En citant Montesquieu lors de la séance du 20 janvier 2026 sur le texte relatif au « droit à l’aide à mourir », j’ai rappelé qu’il fallait changer la loi « la main tremblante ».
S’il est un domaine dans lequel le législateur doit, plus que tout autre, légiférer « la main tremblante », tant les conséquences de ses votes sont irréversibles, c’est bien celui-ci.
Car la perspective, pour notre société, de conférer à des médecins (fût-ce dans un cadre strictement encadré )le droit de donner la mort à une autre personne constitue un changement de paradigme, lourd de conséquences morales, éthiques et anthropologiques.
Si nous en sommes arrivés là, c’est aussi, et peut-être surtout, parce que notre société entretient une conception aseptisée, presque distante, de la mort. Comme je l’ai rappelé dans mes propos, autrefois, plusieurs générations vivaient sous le même toit ; la mort faisait partie de la vie, de la famille, du quotidien. Aujourd’hui, nos aînés en fin de vie vivent pour nombre d’entre eux dans des institutions et, bien souvent, nous quittent dans la solitude et le silence.

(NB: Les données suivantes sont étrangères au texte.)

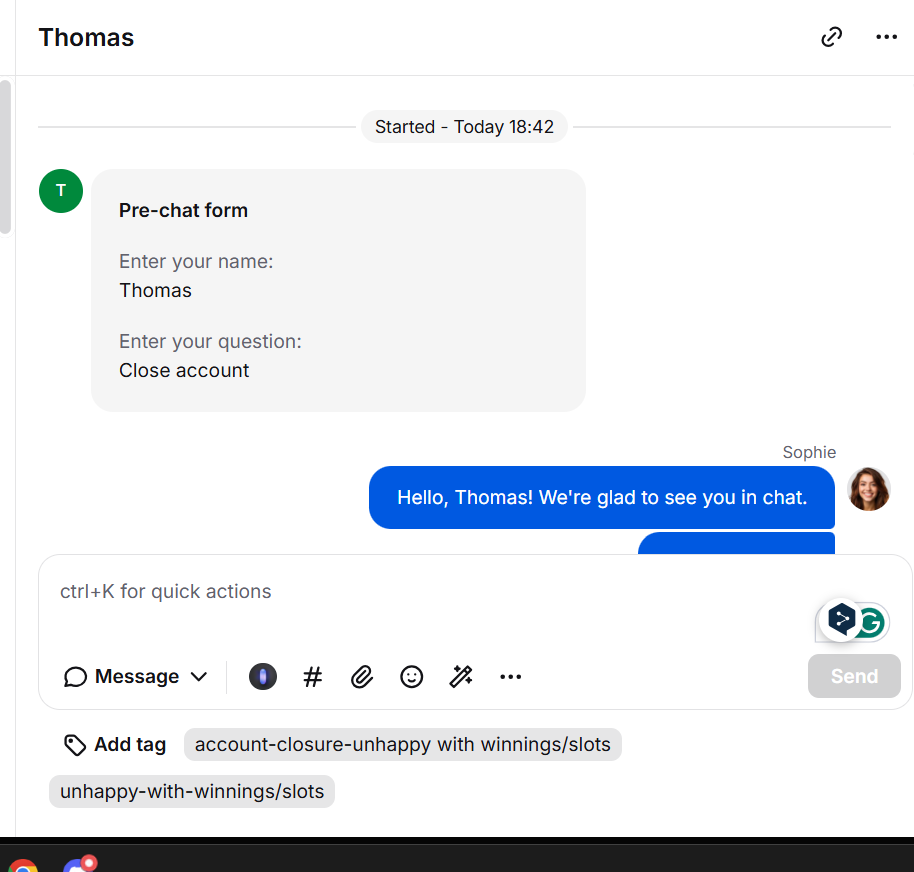Click the magic wand text enhancement icon
914x872 pixels.
coord(461,677)
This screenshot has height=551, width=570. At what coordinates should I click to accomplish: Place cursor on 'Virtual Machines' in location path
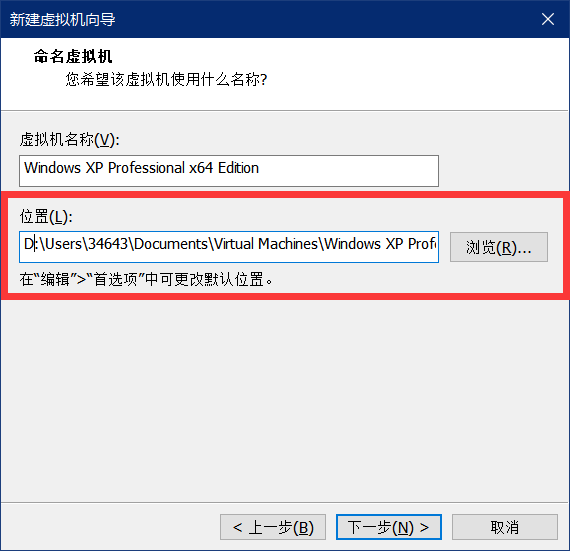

Je respecte profondément celles et ceux qui ne partagent pas mon analyse sur ce sujet. Mais je demande, avec la même exigence, que les croyances et les convictions différentes soient elles aussi respectées.
C’est dans cet esprit que j’ai voté pour la suppression de l’article 4, qui vidait ce texte de l’essentiel de sa substance, puis que j’ai confirmé ma position par un vote négatif sur l’ensemble du texte. Je demeure convaincu qu’avec les lois Claeys-Leonetti, nous disposons d’un point d’équilibre à la fois fragile et précieux.
Pour autant, je considère qu’un effort beaucoup plus ambitieux doit être engagé en matière de soins palliatifs.
C’est pourquoi j’ai voté le texte relatif à leur développement, tout en étant pleinement conscient que sa mise en œuvre devra faire l’objet d’une vigilance et d’une exigence constantes.